## Objective
Could you quote each of the rows below word for word, with nothing left out or changed?
===== Data extract
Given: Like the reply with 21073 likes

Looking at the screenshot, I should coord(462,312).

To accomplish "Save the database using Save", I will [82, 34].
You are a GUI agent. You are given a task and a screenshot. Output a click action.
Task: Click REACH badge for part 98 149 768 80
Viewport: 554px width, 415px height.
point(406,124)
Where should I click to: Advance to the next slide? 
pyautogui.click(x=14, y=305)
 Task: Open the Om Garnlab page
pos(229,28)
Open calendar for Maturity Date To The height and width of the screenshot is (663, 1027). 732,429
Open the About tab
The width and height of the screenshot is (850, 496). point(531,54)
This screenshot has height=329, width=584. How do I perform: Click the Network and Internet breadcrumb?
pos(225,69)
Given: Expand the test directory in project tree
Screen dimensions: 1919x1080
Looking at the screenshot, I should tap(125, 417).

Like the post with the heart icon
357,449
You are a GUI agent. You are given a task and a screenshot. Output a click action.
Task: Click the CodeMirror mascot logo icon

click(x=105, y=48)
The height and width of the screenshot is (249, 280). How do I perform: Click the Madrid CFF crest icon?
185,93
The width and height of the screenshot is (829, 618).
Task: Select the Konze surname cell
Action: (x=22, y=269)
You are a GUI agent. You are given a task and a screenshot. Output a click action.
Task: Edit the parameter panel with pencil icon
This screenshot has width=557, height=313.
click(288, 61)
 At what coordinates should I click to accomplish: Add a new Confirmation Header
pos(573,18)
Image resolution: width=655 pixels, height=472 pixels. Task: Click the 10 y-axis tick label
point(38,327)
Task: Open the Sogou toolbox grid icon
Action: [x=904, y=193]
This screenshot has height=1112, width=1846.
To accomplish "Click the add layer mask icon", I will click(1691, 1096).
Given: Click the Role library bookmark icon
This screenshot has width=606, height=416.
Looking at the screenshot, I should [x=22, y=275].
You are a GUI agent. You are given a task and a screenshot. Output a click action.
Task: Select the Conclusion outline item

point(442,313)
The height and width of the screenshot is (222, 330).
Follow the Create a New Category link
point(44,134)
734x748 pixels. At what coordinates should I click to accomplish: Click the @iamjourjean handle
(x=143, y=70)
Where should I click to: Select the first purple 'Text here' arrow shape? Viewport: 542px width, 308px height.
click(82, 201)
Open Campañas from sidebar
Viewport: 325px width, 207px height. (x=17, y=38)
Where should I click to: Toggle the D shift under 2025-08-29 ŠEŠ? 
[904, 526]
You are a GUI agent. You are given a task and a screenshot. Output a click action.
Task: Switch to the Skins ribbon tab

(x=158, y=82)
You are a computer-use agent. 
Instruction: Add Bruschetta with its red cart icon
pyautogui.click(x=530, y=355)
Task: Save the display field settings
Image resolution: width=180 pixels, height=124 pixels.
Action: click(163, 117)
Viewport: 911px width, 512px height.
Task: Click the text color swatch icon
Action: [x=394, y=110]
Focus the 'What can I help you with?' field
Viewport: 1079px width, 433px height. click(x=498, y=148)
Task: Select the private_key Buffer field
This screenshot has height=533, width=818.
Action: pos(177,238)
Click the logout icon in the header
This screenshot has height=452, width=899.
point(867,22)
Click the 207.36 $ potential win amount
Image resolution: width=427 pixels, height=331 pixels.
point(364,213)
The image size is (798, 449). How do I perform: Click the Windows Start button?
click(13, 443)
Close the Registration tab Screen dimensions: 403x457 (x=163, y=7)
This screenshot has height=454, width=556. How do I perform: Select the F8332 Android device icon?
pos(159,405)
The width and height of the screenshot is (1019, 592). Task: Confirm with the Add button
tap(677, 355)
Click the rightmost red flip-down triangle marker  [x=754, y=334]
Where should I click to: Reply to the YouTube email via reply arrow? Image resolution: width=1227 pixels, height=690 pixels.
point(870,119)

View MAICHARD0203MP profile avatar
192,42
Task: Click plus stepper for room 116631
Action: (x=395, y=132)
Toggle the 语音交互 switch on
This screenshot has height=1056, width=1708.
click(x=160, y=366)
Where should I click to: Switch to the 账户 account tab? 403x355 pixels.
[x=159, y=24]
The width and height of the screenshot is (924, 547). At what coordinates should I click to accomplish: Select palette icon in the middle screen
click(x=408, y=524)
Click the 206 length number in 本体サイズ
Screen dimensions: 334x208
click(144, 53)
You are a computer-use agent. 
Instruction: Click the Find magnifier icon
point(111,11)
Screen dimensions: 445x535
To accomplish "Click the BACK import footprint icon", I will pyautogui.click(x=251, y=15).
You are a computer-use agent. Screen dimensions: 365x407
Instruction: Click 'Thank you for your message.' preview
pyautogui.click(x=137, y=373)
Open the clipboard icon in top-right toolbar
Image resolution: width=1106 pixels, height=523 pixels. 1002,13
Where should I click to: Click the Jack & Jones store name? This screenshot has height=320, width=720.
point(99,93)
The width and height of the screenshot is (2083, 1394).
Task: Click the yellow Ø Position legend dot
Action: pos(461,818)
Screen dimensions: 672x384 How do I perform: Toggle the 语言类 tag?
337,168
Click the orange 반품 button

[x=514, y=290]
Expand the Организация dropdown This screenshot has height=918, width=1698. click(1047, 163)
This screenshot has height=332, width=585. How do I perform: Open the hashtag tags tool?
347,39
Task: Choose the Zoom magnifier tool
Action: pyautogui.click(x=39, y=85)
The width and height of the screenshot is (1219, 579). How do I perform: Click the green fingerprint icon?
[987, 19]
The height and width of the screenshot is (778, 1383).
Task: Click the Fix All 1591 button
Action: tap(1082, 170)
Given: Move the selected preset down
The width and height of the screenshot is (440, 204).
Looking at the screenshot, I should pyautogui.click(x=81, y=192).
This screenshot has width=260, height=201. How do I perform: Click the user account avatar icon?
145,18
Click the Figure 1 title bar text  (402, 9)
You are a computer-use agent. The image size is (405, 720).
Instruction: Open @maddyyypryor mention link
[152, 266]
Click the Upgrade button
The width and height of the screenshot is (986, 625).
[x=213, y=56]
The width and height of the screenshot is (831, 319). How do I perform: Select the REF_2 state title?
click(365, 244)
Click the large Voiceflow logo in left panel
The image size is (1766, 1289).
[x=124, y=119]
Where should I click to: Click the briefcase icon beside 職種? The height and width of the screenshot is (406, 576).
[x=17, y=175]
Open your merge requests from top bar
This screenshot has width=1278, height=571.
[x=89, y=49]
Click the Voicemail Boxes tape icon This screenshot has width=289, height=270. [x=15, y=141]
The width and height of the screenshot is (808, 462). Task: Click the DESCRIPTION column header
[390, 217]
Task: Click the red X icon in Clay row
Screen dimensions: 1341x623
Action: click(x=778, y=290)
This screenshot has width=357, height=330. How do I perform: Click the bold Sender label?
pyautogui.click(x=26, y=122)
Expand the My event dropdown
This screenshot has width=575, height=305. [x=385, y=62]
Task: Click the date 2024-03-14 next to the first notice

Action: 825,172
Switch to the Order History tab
==========
## Exercise result
Given: Like the reply with 21073 likes

Looking at the screenshot, I should coord(462,312).

To accomplish "Save the database using Save", I will [82, 34].
You are a GUI agent. You are given a task and a screenshot. Output a click action.
Task: Click REACH badge for part 98 149 768 80
Viewport: 554px width, 415px height.
point(406,124)
Where should I click to: Advance to the next slide? 
pyautogui.click(x=14, y=305)
 Task: Open the Om Garnlab page
pos(229,28)
Open calendar for Maturity Date To The height and width of the screenshot is (663, 1027). 732,429
Open the About tab
The width and height of the screenshot is (850, 496). point(531,54)
This screenshot has height=329, width=584. How do I perform: Click the Network and Internet breadcrumb?
pos(225,69)
Given: Expand the test directory in project tree
Screen dimensions: 1919x1080
Looking at the screenshot, I should tap(125, 417).

Like the post with the heart icon
357,449
You are a GUI agent. You are given a task and a screenshot. Output a click action.
Task: Click the CodeMirror mascot logo icon

click(x=105, y=48)
The height and width of the screenshot is (249, 280). How do I perform: Click the Madrid CFF crest icon?
185,93
The width and height of the screenshot is (829, 618).
Task: Select the Konze surname cell
Action: (x=22, y=269)
You are a GUI agent. You are given a task and a screenshot. Output a click action.
Task: Edit the parameter panel with pencil icon
This screenshot has width=557, height=313.
click(288, 61)
 At what coordinates should I click to accomplish: Add a new Confirmation Header
pos(573,18)
Image resolution: width=655 pixels, height=472 pixels. Task: Click the 10 y-axis tick label
point(38,327)
Task: Open the Sogou toolbox grid icon
Action: [x=904, y=193]
This screenshot has height=1112, width=1846.
To accomplish "Click the add layer mask icon", I will click(1691, 1096).
Given: Click the Role library bookmark icon
This screenshot has width=606, height=416.
Looking at the screenshot, I should [x=22, y=275].
You are a GUI agent. You are given a task and a screenshot. Output a click action.
Task: Select the Conclusion outline item

point(442,313)
The height and width of the screenshot is (222, 330).
Follow the Create a New Category link
point(44,134)
734x748 pixels. At what coordinates should I click to accomplish: Click the @iamjourjean handle
(x=143, y=70)
Where should I click to: Select the first purple 'Text here' arrow shape? Viewport: 542px width, 308px height.
click(82, 201)
Open Campañas from sidebar
Viewport: 325px width, 207px height. (x=17, y=38)
Where should I click to: Toggle the D shift under 2025-08-29 ŠEŠ? 
[904, 526]
You are a GUI agent. You are given a task and a screenshot. Output a click action.
Task: Switch to the Skins ribbon tab

(x=158, y=82)
You are a computer-use agent. 
Instruction: Add Bruschetta with its red cart icon
pyautogui.click(x=530, y=355)
Task: Save the display field settings
Image resolution: width=180 pixels, height=124 pixels.
Action: click(163, 117)
Viewport: 911px width, 512px height.
Task: Click the text color swatch icon
Action: [x=394, y=110]
Focus the 'What can I help you with?' field
Viewport: 1079px width, 433px height. click(x=498, y=148)
Task: Select the private_key Buffer field
This screenshot has height=533, width=818.
Action: pos(177,238)
Click the logout icon in the header
This screenshot has height=452, width=899.
point(867,22)
Click the 207.36 $ potential win amount
Image resolution: width=427 pixels, height=331 pixels.
point(364,213)
The image size is (798, 449). How do I perform: Click the Windows Start button?
click(13, 443)
Close the Registration tab Screen dimensions: 403x457 (x=163, y=7)
This screenshot has height=454, width=556. How do I perform: Select the F8332 Android device icon?
pos(159,405)
The width and height of the screenshot is (1019, 592). Task: Confirm with the Add button
tap(677, 355)
Click the rightmost red flip-down triangle marker  [x=754, y=334]
Where should I click to: Reply to the YouTube email via reply arrow? Image resolution: width=1227 pixels, height=690 pixels.
point(870,119)

View MAICHARD0203MP profile avatar
192,42
Task: Click plus stepper for room 116631
Action: (x=395, y=132)
Toggle the 语音交互 switch on
This screenshot has height=1056, width=1708.
click(x=160, y=366)
Where should I click to: Switch to the 账户 account tab? 403x355 pixels.
[x=159, y=24]
The width and height of the screenshot is (924, 547). At what coordinates should I click to accomplish: Select palette icon in the middle screen
click(x=408, y=524)
Click the 206 length number in 本体サイズ
Screen dimensions: 334x208
click(144, 53)
You are a computer-use agent. 
Instruction: Click the Find magnifier icon
point(111,11)
Screen dimensions: 445x535
To accomplish "Click the BACK import footprint icon", I will pyautogui.click(x=251, y=15).
You are a computer-use agent. Screen dimensions: 365x407
Instruction: Click 'Thank you for your message.' preview
pyautogui.click(x=137, y=373)
Open the clipboard icon in top-right toolbar
Image resolution: width=1106 pixels, height=523 pixels. 1002,13
Where should I click to: Click the Jack & Jones store name? This screenshot has height=320, width=720.
point(99,93)
The width and height of the screenshot is (2083, 1394).
Task: Click the yellow Ø Position legend dot
Action: pos(461,818)
Screen dimensions: 672x384 How do I perform: Toggle the 语言类 tag?
337,168
Click the orange 반품 button

[x=514, y=290]
Expand the Организация dropdown This screenshot has height=918, width=1698. click(1047, 163)
This screenshot has height=332, width=585. How do I perform: Open the hashtag tags tool?
347,39
Task: Choose the Zoom magnifier tool
Action: pyautogui.click(x=39, y=85)
The width and height of the screenshot is (1219, 579). How do I perform: Click the green fingerprint icon?
[987, 19]
The height and width of the screenshot is (778, 1383).
Task: Click the Fix All 1591 button
Action: tap(1082, 170)
Given: Move the selected preset down
The width and height of the screenshot is (440, 204).
Looking at the screenshot, I should pyautogui.click(x=81, y=192).
This screenshot has width=260, height=201. How do I perform: Click the user account avatar icon?
145,18
Click the Figure 1 title bar text  (402, 9)
You are a computer-use agent. The image size is (405, 720).
Instruction: Open @maddyyypryor mention link
[152, 266]
Click the Upgrade button
The width and height of the screenshot is (986, 625).
[x=213, y=56]
The width and height of the screenshot is (831, 319). How do I perform: Select the REF_2 state title?
click(365, 244)
Click the large Voiceflow logo in left panel
The image size is (1766, 1289).
[x=124, y=119]
Where should I click to: Click the briefcase icon beside 職種? The height and width of the screenshot is (406, 576).
[x=17, y=175]
Open your merge requests from top bar
This screenshot has width=1278, height=571.
[x=89, y=49]
Click the Voicemail Boxes tape icon This screenshot has width=289, height=270. [x=15, y=141]
The width and height of the screenshot is (808, 462). Task: Click the DESCRIPTION column header
[390, 217]
Task: Click the red X icon in Clay row
Screen dimensions: 1341x623
Action: click(x=778, y=290)
This screenshot has width=357, height=330. How do I perform: Click the bold Sender label?
pyautogui.click(x=26, y=122)
Expand the My event dropdown
This screenshot has width=575, height=305. [x=385, y=62]
Task: Click the date 2024-03-14 next to the first notice

Action: 825,172
Switch to the Order History tab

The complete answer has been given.